Records for processing →
▼▼▼

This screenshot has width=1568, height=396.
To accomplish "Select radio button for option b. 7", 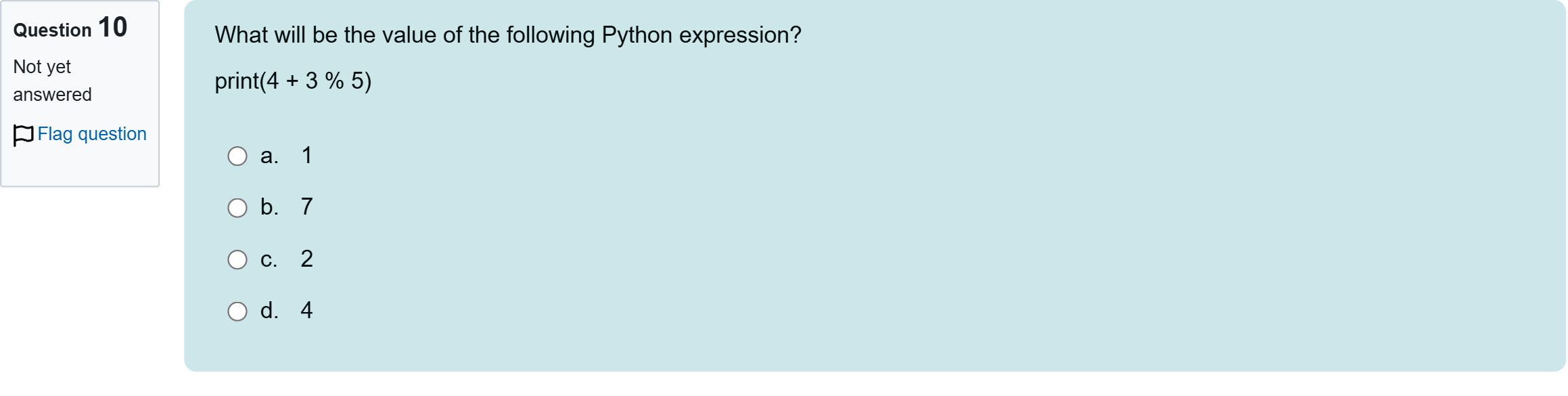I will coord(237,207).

▲▲▲
▼▼▼

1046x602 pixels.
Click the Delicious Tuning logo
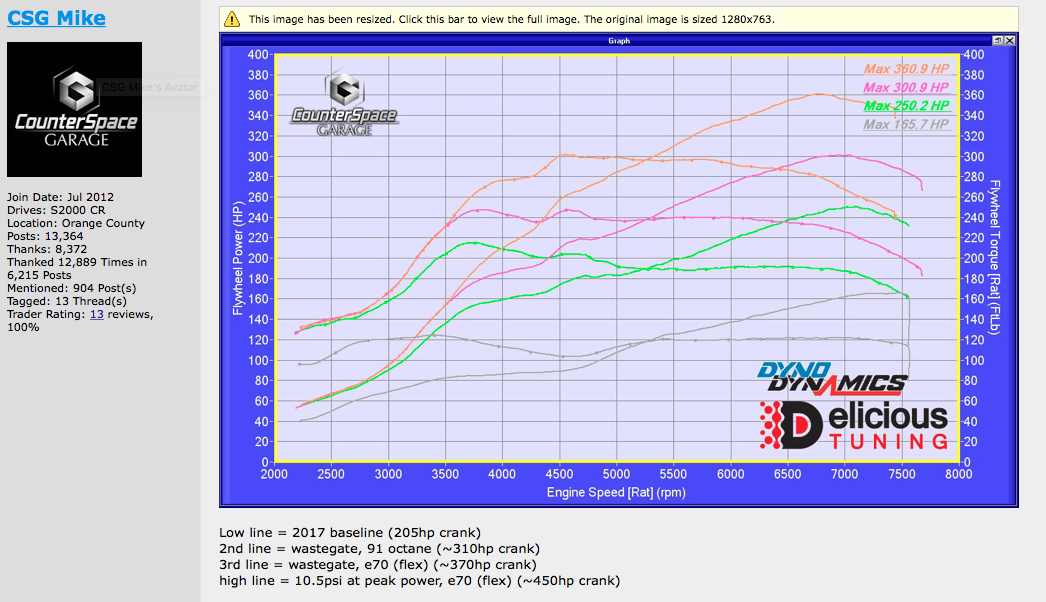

▲▲▲
▼▼▼

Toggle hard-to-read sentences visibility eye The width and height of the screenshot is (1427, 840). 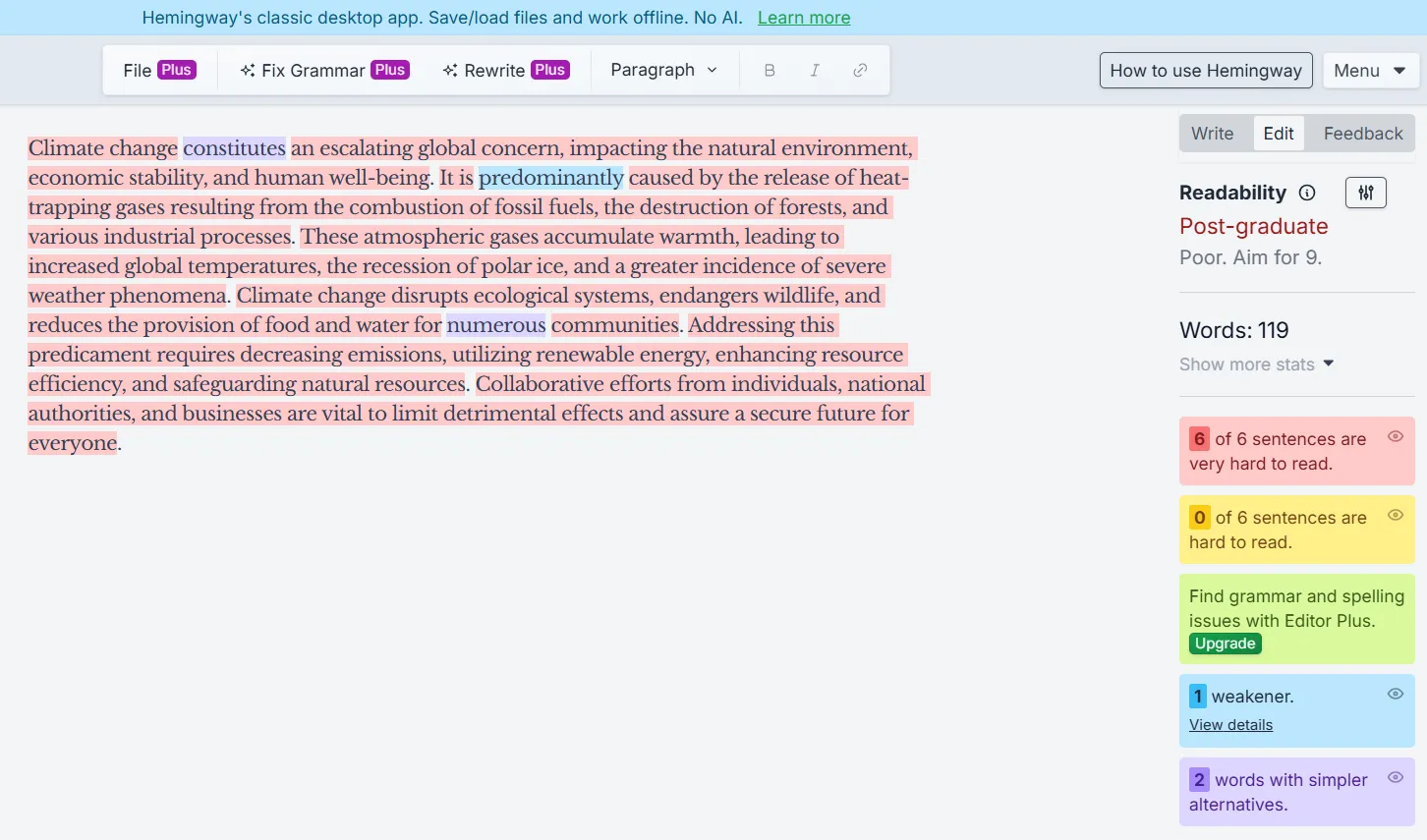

▲▲▲

Problem details →
Going back to the entries above, set down exactly the lines that begin at the one with "1046x602 pixels." and end at the one with "Click the Delicious Tuning logo", both included, and nothing else.

Expected answer →
1046x602 pixels.
Click the Delicious Tuning logo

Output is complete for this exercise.